A DECEPÇÃO QUE ECOA DO NORTE DE MINAS ATÉ BRASÍLIA
Por Aurélio Vidal
Como mineiro, norte-mineiro e jornalista, carrego comigo uma responsabilidade que não é leve. A função que exerço há décadas me impõe o compromisso com a verdade factual, com a sobriedade na análise e com a defesa intransigente da democracia e da coisa pública. Não escrevo movido por paixões momentâneas, mas por convicções amadurecidas ao longo de anos caminhando pelo Sertão Mineiro, ouvindo seu povo e testemunhando suas dores.
Faço uso aqui da liberdade de expressão — direito constitucional assegurado a todo cidadão brasileiro — para manifestar meu profundo sentimento de decepção em relação à Ministra do Supremo Tribunal Federal, Cármen Lúcia.
Digo isso com respeito institucional ao cargo que Vossa Excelência ocupa, mas com a franqueza que sempre pautou minha trajetória profissional. A decepção que hoje ecoa em muitos lares do Norte de Minas não nasce de ataques pessoais, tampouco de desinformação. Ela nasce da percepção — legítima e amplamente debatida no espaço público — de decisões que, aos olhos de significativa parcela da sociedade, parecem se distanciar do sentimento de justiça e de segurança jurídica que o cidadão comum espera da mais alta Corte do país.
Não ignoro a complexidade das matérias que chegam ao Supremo. Sei que o Direito é técnico, que as decisões são colegiadas e que o Judiciário não se move por clamor popular. Contudo, também sei que nenhuma instituição está imune ao escrutínio público. A crítica fundamentada é parte da democracia — e não sua inimiga.
Aqui no sertão, essa decepção assume contornos ainda mais simbólicos. Saber que Vossa Excelência nasceu neste solo árido e resiliente despertou, no passado, orgulho e esperança. O Norte de Minas é região historicamente esquecida por políticas estruturantes consistentes, marcada por promessas que raramente se concretizam e por uma luta diária pela dignidade. Quando uma filha desta terra alcança posição tão elevada na República, o sentimento natural é de representação e pertencimento.
Por isso, quando decisões recentes geram perplexidade ou são interpretadas como excessivamente lenientes em determinados contextos amplamente discutidos na sociedade, a frustração se torna mais aguda. Não por divergência ideológica, mas por expectativa moral. O povo sertanejo é simples, mas não é ingênuo. Ele entende quando sente que há desalinhamento entre a Justiça ideal e a Justiça percebida.

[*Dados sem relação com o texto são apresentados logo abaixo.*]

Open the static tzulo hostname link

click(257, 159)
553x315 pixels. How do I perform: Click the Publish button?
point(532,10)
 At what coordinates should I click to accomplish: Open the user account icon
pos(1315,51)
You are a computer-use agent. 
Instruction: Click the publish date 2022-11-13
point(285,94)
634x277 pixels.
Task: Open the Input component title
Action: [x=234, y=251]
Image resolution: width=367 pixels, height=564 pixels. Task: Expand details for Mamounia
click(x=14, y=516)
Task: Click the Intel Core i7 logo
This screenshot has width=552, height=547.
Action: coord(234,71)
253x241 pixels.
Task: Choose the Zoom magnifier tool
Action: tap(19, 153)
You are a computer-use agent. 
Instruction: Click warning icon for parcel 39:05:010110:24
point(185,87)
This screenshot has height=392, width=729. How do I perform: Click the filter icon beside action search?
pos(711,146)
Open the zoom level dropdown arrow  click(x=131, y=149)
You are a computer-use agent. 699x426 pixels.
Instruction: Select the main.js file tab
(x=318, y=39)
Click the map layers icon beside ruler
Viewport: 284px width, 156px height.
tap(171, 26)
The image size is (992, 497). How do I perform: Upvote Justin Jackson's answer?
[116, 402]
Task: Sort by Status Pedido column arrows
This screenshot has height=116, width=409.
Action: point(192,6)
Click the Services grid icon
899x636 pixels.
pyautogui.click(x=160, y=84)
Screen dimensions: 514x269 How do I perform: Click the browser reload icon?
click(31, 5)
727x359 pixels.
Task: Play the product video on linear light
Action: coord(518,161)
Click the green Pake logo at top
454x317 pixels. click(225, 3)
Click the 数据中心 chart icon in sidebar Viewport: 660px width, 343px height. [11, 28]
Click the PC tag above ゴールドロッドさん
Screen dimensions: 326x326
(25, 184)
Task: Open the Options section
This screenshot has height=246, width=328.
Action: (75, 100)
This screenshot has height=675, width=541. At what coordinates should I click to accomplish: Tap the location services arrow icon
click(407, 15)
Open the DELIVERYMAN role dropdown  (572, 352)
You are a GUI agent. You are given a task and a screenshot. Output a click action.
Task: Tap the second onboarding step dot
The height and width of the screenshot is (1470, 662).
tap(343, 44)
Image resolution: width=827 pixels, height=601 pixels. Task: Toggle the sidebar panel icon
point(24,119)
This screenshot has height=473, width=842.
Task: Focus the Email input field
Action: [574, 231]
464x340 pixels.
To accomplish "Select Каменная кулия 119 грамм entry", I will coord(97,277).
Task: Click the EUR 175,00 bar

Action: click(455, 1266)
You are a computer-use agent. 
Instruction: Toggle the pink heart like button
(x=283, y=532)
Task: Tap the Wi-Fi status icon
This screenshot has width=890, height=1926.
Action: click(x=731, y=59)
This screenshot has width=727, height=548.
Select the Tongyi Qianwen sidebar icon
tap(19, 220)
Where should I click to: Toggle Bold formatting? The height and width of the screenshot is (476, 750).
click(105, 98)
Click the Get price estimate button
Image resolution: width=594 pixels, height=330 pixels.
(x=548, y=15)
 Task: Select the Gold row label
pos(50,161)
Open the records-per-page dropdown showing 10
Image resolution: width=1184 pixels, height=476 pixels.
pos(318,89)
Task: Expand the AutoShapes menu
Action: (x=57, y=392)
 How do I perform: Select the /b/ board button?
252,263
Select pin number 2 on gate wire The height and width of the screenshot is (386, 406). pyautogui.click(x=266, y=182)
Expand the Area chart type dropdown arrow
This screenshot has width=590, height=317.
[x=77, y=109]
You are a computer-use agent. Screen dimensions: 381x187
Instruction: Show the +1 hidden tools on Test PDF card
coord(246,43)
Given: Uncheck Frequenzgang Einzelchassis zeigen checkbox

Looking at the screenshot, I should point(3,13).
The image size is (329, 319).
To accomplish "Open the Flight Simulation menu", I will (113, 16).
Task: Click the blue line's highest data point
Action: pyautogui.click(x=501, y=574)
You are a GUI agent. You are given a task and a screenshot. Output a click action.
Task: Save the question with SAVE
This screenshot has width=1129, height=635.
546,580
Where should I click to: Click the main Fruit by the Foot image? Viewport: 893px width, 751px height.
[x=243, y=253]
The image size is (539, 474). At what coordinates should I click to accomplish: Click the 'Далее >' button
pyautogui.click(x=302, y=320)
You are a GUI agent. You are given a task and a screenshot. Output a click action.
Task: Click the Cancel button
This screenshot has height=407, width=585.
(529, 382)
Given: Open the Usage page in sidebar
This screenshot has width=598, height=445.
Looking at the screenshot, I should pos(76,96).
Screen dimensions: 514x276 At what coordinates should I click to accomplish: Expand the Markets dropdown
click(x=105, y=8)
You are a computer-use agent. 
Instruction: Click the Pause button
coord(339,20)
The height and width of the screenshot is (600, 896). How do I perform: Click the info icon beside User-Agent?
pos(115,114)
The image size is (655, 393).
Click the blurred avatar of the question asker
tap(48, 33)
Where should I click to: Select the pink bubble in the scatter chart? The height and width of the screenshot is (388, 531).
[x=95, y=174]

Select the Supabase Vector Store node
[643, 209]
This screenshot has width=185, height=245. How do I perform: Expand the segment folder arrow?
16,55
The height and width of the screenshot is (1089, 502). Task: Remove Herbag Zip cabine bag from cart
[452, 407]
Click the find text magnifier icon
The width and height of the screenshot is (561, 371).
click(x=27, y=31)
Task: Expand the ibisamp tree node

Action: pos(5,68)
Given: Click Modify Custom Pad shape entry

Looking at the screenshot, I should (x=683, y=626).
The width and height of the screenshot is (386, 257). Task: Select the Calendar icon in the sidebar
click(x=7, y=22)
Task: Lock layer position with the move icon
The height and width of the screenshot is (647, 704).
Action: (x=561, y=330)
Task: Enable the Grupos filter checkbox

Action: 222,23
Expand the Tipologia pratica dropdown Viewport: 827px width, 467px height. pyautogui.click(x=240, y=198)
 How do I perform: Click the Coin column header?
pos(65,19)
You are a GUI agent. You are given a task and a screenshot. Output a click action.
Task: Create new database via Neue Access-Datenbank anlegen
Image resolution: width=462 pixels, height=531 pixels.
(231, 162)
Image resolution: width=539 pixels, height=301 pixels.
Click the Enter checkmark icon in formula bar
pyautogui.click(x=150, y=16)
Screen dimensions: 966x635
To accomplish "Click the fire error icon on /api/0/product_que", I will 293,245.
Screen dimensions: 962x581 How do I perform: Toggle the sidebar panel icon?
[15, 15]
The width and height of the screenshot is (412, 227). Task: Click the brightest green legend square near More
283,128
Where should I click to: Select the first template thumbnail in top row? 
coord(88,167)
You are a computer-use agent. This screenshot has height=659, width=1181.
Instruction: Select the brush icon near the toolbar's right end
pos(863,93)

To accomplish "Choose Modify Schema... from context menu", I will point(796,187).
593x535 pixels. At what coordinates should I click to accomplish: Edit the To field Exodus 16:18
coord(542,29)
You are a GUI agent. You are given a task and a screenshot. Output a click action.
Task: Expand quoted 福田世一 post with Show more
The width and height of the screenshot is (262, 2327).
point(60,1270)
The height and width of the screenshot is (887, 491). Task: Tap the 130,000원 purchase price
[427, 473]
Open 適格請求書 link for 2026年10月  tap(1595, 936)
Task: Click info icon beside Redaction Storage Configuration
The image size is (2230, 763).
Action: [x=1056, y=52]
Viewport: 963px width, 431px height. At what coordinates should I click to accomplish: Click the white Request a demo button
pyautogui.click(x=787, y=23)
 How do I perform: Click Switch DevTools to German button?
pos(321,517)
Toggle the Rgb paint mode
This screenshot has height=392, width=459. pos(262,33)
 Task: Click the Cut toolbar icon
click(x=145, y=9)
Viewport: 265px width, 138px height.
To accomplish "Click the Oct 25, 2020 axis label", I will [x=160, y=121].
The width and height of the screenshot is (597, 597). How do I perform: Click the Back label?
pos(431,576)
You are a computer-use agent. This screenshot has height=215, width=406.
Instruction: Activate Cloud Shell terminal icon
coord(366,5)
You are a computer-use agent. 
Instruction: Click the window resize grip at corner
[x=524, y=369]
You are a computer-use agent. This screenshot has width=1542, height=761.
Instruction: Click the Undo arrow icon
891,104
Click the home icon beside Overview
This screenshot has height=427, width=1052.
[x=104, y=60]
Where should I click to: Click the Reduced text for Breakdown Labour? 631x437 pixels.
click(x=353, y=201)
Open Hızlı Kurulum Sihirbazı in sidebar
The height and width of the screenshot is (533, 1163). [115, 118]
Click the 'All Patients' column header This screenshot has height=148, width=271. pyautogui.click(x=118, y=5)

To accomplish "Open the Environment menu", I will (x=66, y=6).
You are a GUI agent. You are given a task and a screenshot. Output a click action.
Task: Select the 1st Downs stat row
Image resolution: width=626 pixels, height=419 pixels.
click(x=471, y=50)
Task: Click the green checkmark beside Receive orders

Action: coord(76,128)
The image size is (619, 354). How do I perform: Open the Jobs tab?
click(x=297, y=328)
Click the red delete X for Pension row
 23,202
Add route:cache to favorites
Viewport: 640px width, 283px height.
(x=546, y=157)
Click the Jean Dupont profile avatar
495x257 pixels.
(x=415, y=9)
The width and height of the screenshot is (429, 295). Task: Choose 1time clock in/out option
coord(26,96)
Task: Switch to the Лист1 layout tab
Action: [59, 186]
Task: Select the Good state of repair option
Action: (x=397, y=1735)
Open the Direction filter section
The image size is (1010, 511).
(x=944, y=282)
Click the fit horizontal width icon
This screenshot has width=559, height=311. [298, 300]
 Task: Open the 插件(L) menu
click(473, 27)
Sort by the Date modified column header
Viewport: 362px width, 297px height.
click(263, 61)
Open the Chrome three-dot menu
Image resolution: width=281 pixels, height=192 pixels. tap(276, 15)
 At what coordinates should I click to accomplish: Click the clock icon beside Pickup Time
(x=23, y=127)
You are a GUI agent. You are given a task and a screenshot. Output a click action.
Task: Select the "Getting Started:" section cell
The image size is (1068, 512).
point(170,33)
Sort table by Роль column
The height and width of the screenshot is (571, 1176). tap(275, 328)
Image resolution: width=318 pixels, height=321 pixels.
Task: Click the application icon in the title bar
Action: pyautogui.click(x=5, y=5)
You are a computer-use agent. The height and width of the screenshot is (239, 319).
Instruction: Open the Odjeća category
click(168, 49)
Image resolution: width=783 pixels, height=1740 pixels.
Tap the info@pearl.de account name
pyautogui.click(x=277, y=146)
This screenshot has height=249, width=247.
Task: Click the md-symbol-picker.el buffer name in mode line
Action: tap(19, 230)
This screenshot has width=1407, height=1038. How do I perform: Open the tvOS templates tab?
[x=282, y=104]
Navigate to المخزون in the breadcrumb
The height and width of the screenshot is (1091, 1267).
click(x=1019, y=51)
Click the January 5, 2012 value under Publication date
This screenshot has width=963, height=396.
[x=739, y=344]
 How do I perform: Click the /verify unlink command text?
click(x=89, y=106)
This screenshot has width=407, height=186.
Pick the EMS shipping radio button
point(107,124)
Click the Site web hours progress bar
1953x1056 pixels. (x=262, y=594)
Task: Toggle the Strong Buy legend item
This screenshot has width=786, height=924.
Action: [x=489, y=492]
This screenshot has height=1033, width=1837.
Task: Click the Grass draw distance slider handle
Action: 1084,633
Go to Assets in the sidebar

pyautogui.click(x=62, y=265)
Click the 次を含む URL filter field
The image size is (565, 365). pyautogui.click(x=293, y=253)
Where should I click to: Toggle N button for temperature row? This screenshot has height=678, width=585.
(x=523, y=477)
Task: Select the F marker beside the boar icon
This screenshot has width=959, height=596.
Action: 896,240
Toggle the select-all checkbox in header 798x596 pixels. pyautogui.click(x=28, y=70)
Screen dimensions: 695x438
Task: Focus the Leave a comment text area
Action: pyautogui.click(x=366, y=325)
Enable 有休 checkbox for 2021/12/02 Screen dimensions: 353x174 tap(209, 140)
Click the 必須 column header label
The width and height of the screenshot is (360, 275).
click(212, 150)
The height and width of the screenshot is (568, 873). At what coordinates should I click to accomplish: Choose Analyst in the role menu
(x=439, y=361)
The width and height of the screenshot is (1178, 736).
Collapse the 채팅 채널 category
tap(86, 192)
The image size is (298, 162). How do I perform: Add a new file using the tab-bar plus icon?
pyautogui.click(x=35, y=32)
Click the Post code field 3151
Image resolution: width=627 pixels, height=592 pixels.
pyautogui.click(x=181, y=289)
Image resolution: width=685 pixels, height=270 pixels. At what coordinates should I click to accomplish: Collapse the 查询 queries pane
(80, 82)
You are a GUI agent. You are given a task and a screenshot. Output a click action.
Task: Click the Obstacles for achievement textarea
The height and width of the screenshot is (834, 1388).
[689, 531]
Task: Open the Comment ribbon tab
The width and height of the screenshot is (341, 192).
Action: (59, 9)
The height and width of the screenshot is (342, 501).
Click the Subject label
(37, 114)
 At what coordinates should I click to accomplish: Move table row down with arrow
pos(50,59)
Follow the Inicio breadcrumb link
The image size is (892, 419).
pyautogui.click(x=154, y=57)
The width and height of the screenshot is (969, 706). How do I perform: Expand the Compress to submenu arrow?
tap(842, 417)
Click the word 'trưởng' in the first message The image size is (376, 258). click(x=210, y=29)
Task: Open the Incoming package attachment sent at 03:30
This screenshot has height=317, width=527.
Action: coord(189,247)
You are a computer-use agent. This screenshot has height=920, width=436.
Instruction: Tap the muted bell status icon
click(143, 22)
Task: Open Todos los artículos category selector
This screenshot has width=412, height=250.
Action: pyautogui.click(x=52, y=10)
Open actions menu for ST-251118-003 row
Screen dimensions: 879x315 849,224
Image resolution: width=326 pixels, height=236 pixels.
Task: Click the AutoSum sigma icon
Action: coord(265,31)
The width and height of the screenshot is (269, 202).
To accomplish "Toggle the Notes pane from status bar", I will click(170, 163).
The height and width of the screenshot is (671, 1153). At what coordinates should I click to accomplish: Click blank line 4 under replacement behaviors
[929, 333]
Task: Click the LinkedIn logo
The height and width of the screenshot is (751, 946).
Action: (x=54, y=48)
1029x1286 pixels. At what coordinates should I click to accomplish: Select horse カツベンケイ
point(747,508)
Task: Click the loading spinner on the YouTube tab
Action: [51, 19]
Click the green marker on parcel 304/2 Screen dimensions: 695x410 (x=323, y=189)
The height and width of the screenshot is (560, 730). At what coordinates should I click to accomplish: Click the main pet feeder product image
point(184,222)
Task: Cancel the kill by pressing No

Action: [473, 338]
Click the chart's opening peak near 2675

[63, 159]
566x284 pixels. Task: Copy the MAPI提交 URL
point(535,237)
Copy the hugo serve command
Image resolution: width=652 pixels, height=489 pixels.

Também registro minha decepção em relação ao senador Rodrigo Pacheco, figura eleita pelo voto popular e, portanto, diretamente vinculada à confiança do eleitor mineiro. O exercício do mandato parlamentar exige posicionamentos claros e coerentes com as expectativas daqueles que depositaram nas urnas seu voto de confiança. A crítica que faço é política, não pessoal — e se insere no campo legítimo do debate democrático.
Não é Ataque, é Cobrança: A Voz de um Jornalista do Sertão
Reafirmo: não escrevo para atacar instituições. Ao contrário. Escrevo porque acredito nelas. A democracia se fortalece quando o cidadão participa, questiona e cobra coerência. O silêncio, esse sim, enfraquece.
Sigo como guardião da voz sertaneja, não por título autoproclamado, mas por missão assumida. Continuarei denunciando abusos quando entender que existam, cobrando responsabilidade dos agentes públicos e defendendo, acima de tudo, o direito do nosso povo a ser respeitado.
Que Deus ilumine nossas autoridades. Que a prudência prevaleça sobre a vaidade. E que o coração do nosso povo — tantas vezes pressionado pelas adversidades — jamais perca a esperança de que a Justiça, em sua essência mais pura, continue sendo o último abrigo da dignidade brasileira.